En la táctica de dispersión que emplea el Señor contra los mortales para desunir la ciudad de Babel, es sensato ver una explicación mítica de los primeros asentamientos y la aparición de ciudades cuando los pueblos nómadas se hicieron sedentarios. Para el espíritu del redactor yavehísta de este fragmento del Génesis, la construcción de una ciudad suponía la renuncia al nomadismo (el redactor habla de desplazamientos hacia oriente en tiendas de campaña), lo que va en contra de la errancia que debía conducir al pueblo elegido hasta la tierra de promisión.
En la interpretación rabínica inspirada por la midrash, a Yahvé le perturba que los humanos se establezcan en ciudades en esta etapa de la habitación del mundo; el Señor los quiere nómadas y errantes. También suelen resaltar los rabinos una crítica implícita en el texto contra las invenciones técnicas: los de Babel utilizan el ladrillo, que es un producto artificial, un invento humano, en lugar de usar la piedra que es el producto «natural». Los zigurats, en efecto, estaban construidos con ladrillo crudo en sus zonas internas y con ladrillo cocido (a veces esmaltado) en sus zonas externas. Una parte de la tradición rabínica interpreta el fragmento como un intento de los descendientes de Noé para alcanzar la seguridad por sí mismos mediante argucias técnicas, como si la seguridad y el asentamiento en el mundo pudieran conseguirse únicamente mediante la voluntad humana y sin mediar la voluntad de Yahvé. El Señor les quita pronto todas las esperanzas en tal sentido. Pero ni siquiera en estas lecturas estrictas y severas hay la menor culpa por parte de los mortales. Tan sólo un acto dictado por el instinto de conservación, rápidamente neutralizado por el Señor.
La única frase que podría interpretarse como un desafío («y su cabeza en los cielos») no es, posiblemente, sino la traducción hebraica de la inscripción que los constructores asirios esculpieron al pie del zigurat de Babilonia levantado (y abandonado) en tiempos de Nabucodonosor I (siglo xii a. C.): «E-temen-a-ki», es decir: «casa del fundamento del cielo y de la tierra». Para los asirios, la pirámide en terrazas era una escala por la que descendía el dios cuando deseaba visitar a los mortales en su ciudad (había un santuario en los fundamentos de la torre seguramente destinado a la hierogamia del dios con una mortal); y, a su vez, los mortales subían a la «cabeza» de la torre para observar el curso de los astros (un segundo santuario dedicado a la adivinación astrológica estaba situado en la cúspide), lo que explica razonablemente esa expresión, «la cabeza en el cielo», que figura en el texto.

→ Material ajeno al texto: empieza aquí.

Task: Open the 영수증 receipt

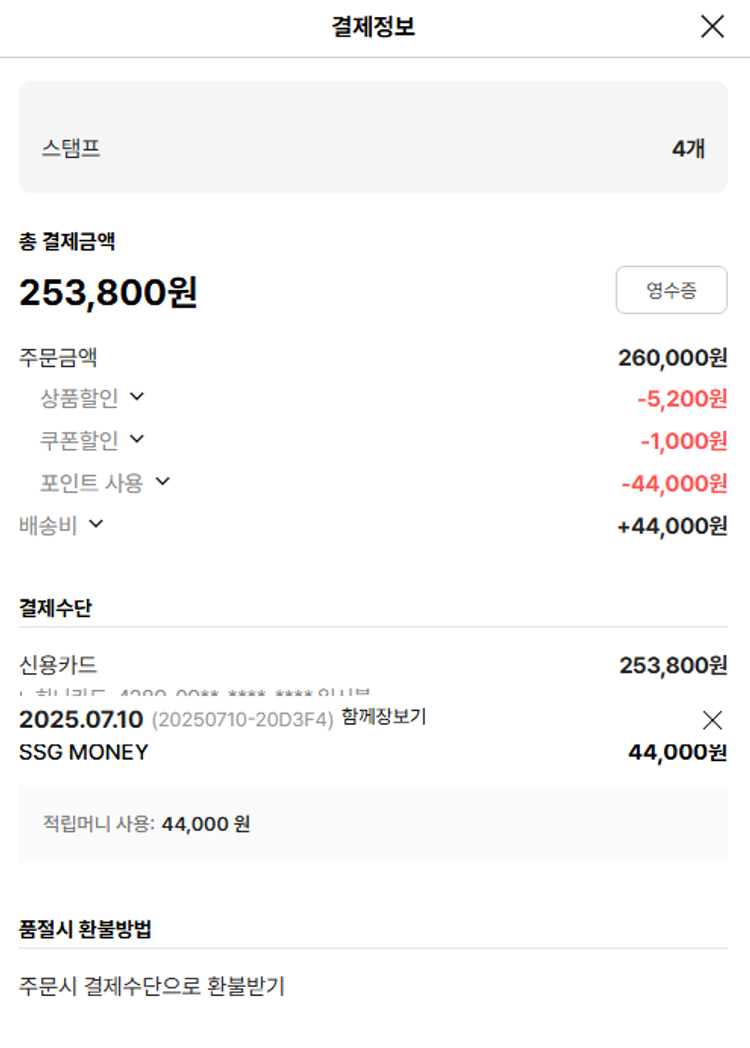Action: [671, 290]
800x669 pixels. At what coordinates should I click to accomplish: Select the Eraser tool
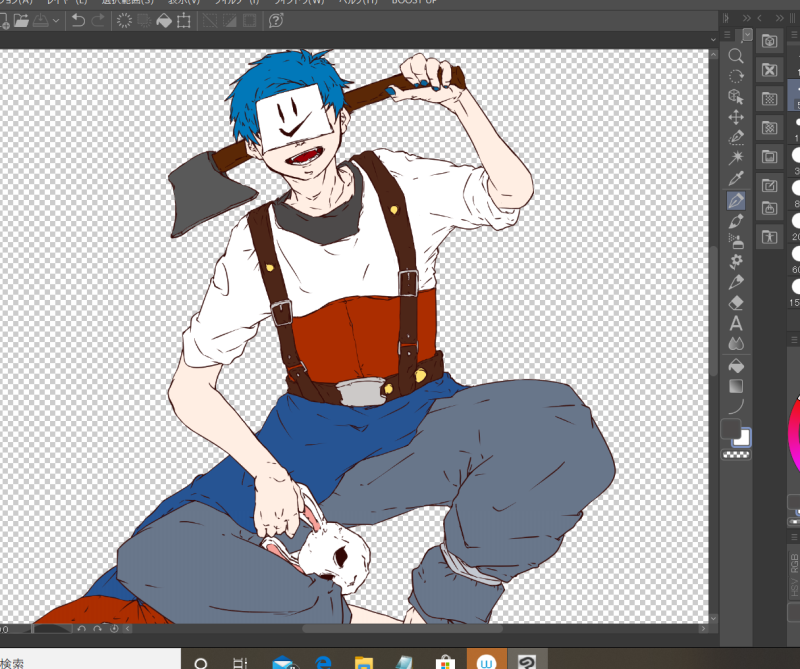(x=736, y=302)
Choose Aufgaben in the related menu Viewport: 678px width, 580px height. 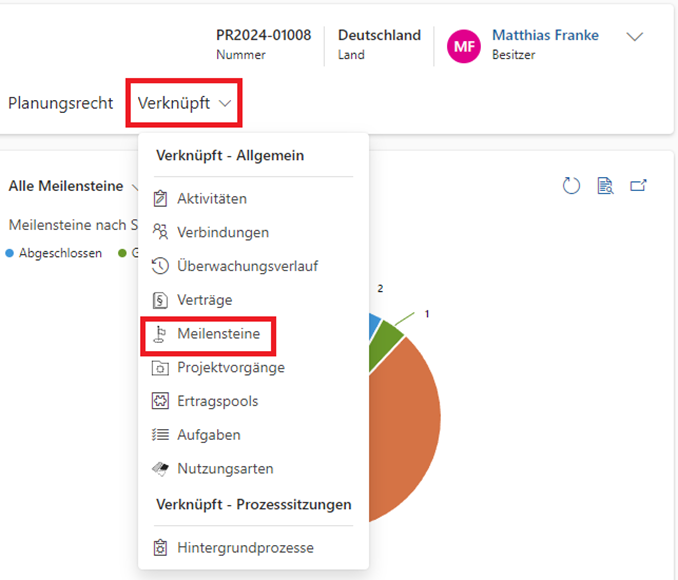(x=208, y=435)
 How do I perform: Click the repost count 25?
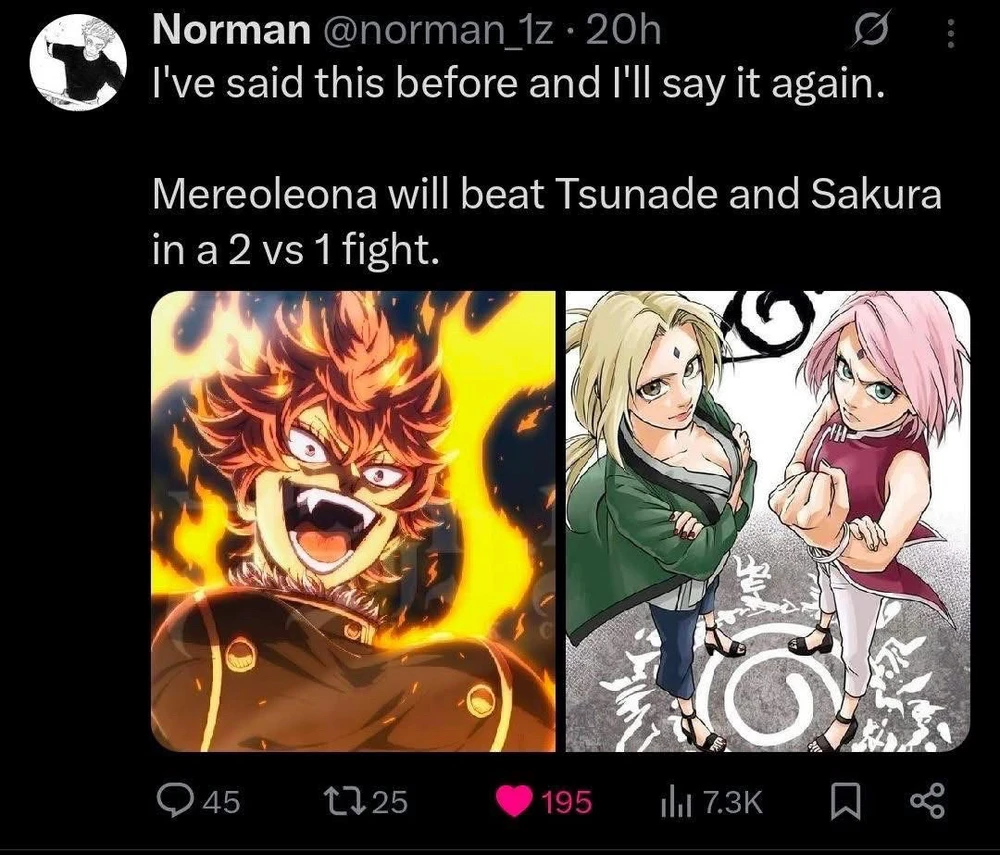click(x=389, y=801)
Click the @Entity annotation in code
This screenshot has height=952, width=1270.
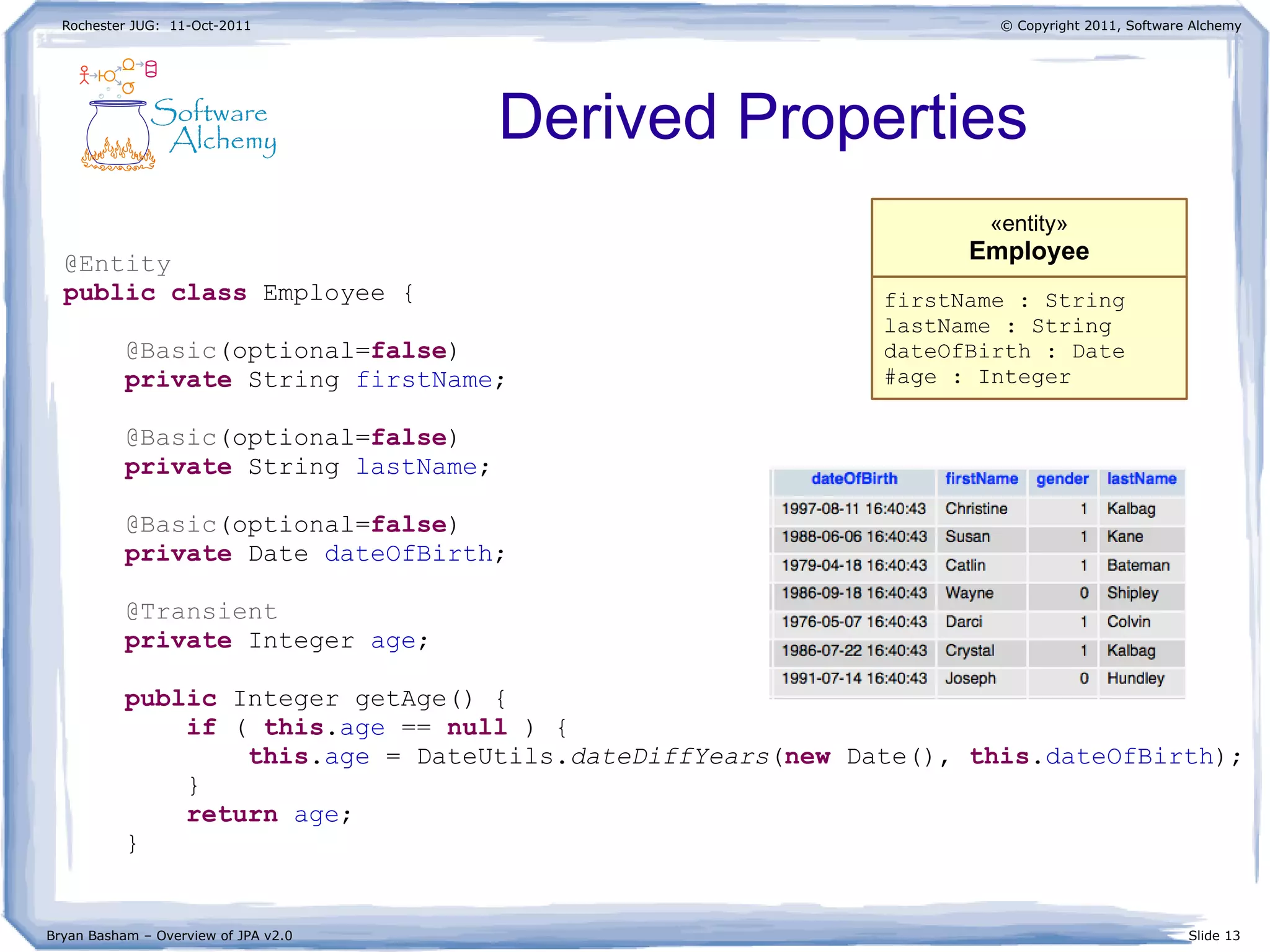point(118,264)
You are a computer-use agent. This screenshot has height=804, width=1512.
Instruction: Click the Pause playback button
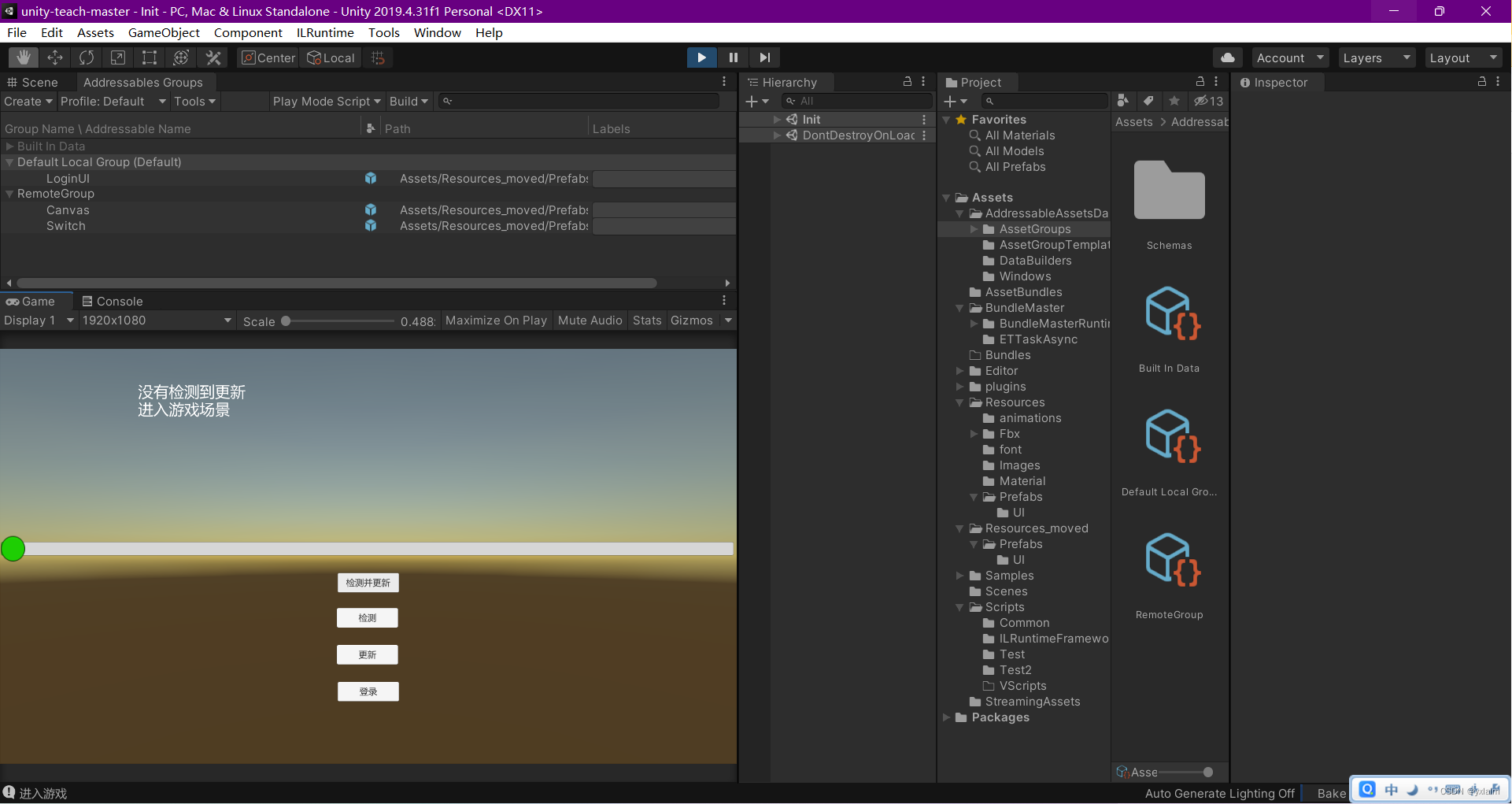point(734,57)
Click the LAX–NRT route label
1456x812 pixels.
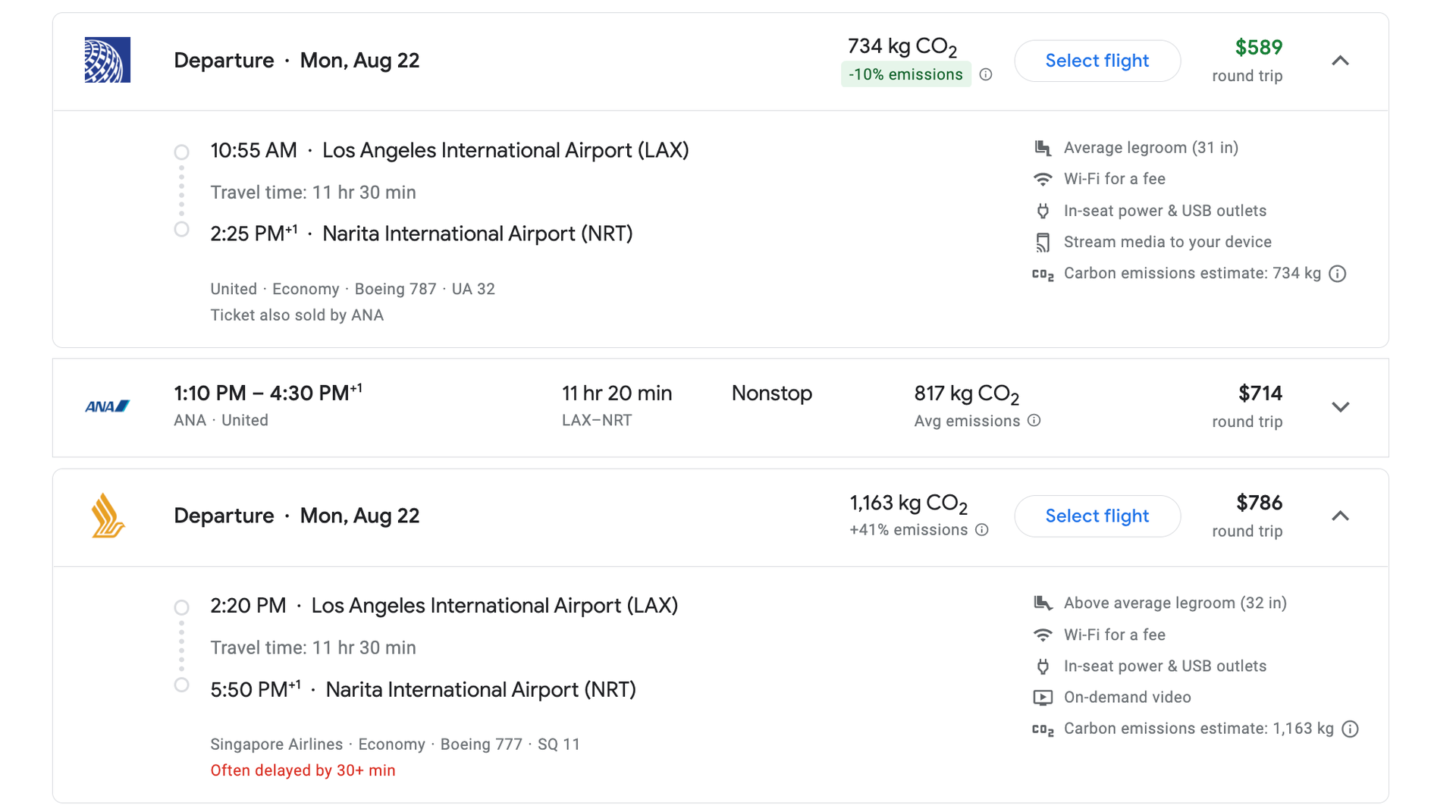[598, 420]
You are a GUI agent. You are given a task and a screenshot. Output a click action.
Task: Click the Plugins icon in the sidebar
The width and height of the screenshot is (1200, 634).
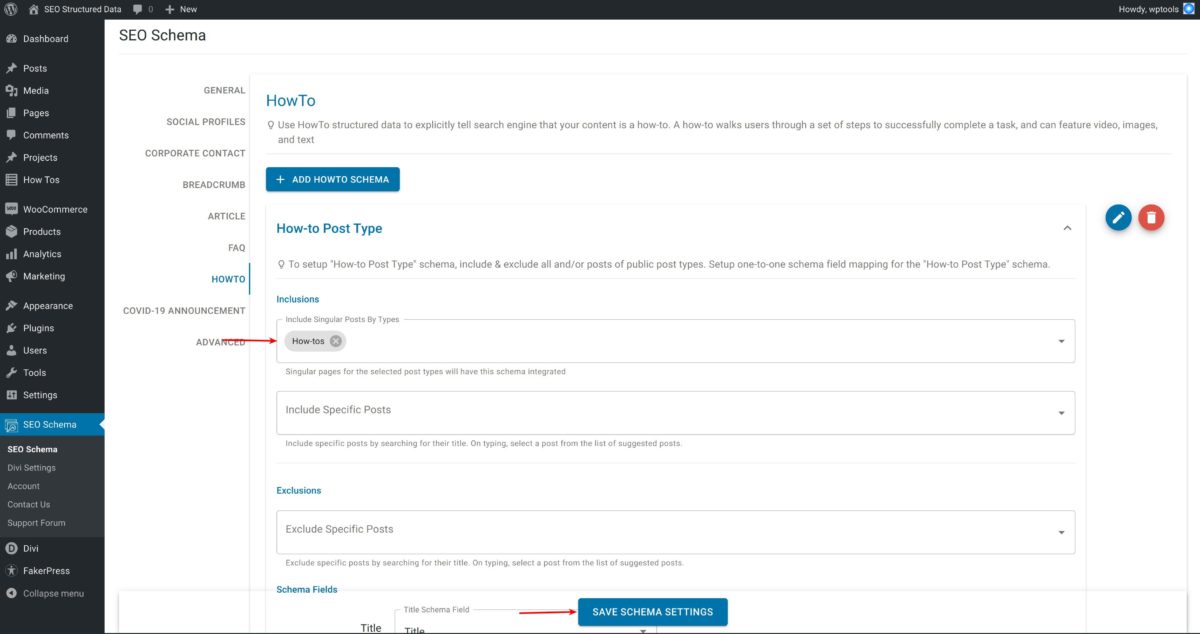click(x=13, y=327)
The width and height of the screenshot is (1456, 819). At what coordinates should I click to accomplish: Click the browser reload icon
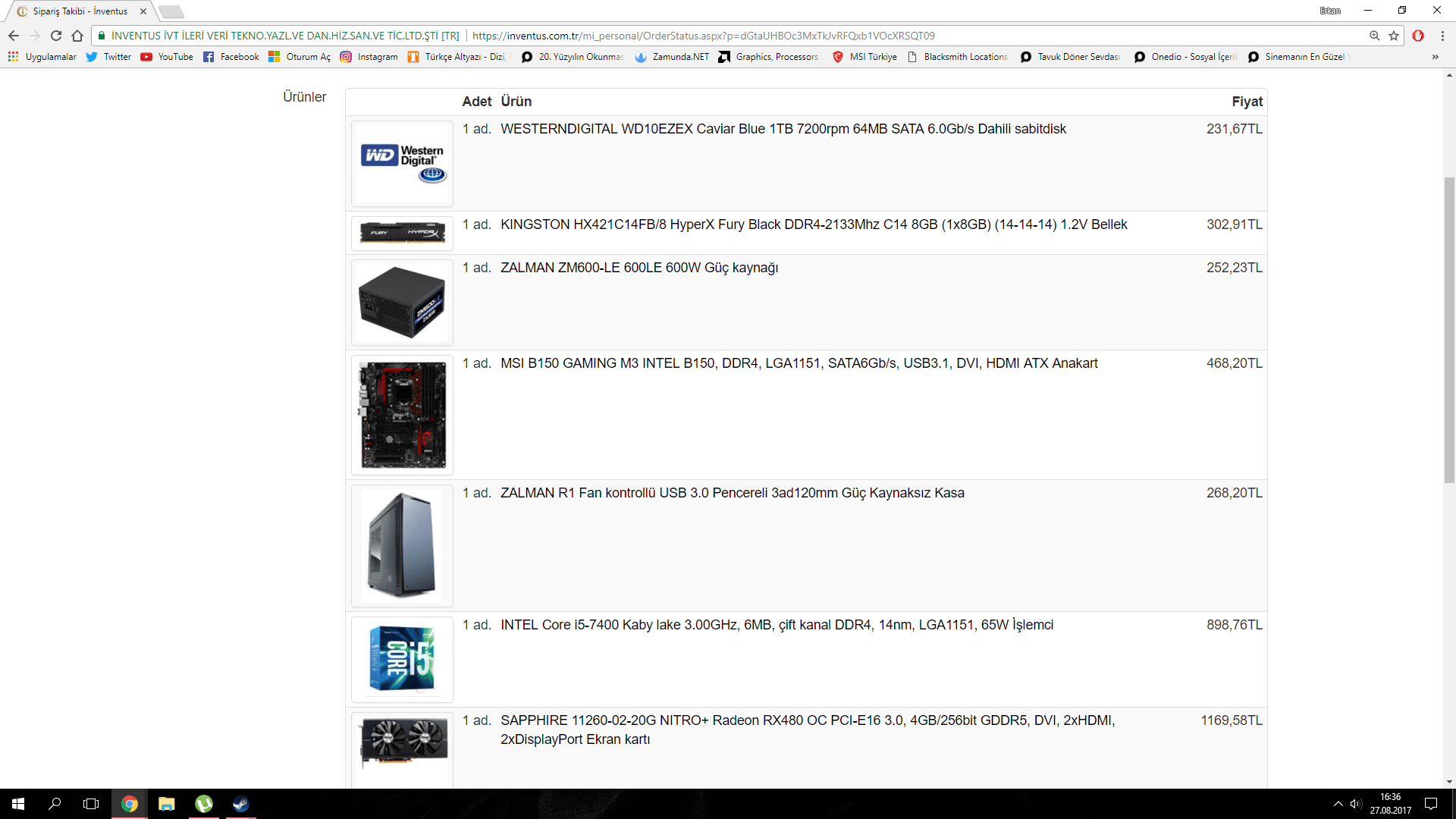(56, 36)
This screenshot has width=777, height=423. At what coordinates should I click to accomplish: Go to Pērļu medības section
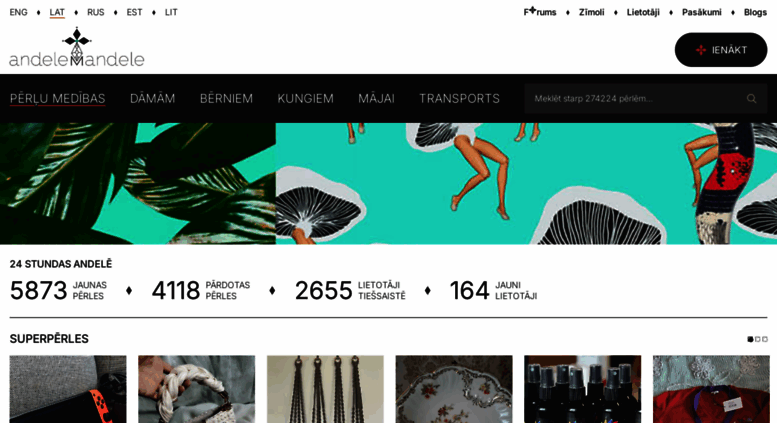(57, 99)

La torre era la casa que unía la tierra con el cielo, tanto en sentido ascendente como descendente.
Es muy probable que el redactor del fragmento bíblico, o los sucesivos redactores datables hacia el siglo x a. C., estén comentando la historia verídica del zigurat de Nabucodonosor I que quedó inacabado doscientos años antes (siglo xii a. C.). En el siglo vii a. C. el emperador Nabopolasar emprendió su restauración y de ella hay un eco en Herodoto, quien aún pudo ver los restos de la torre «de Etemenaki» hacia el año 460 a. C. El redactor yavehísta usa la leyenda para dar su explicación sobre el origen de las lenguas, la aparición de los pueblos sedentarios, y las primeras construcciones de ciudades.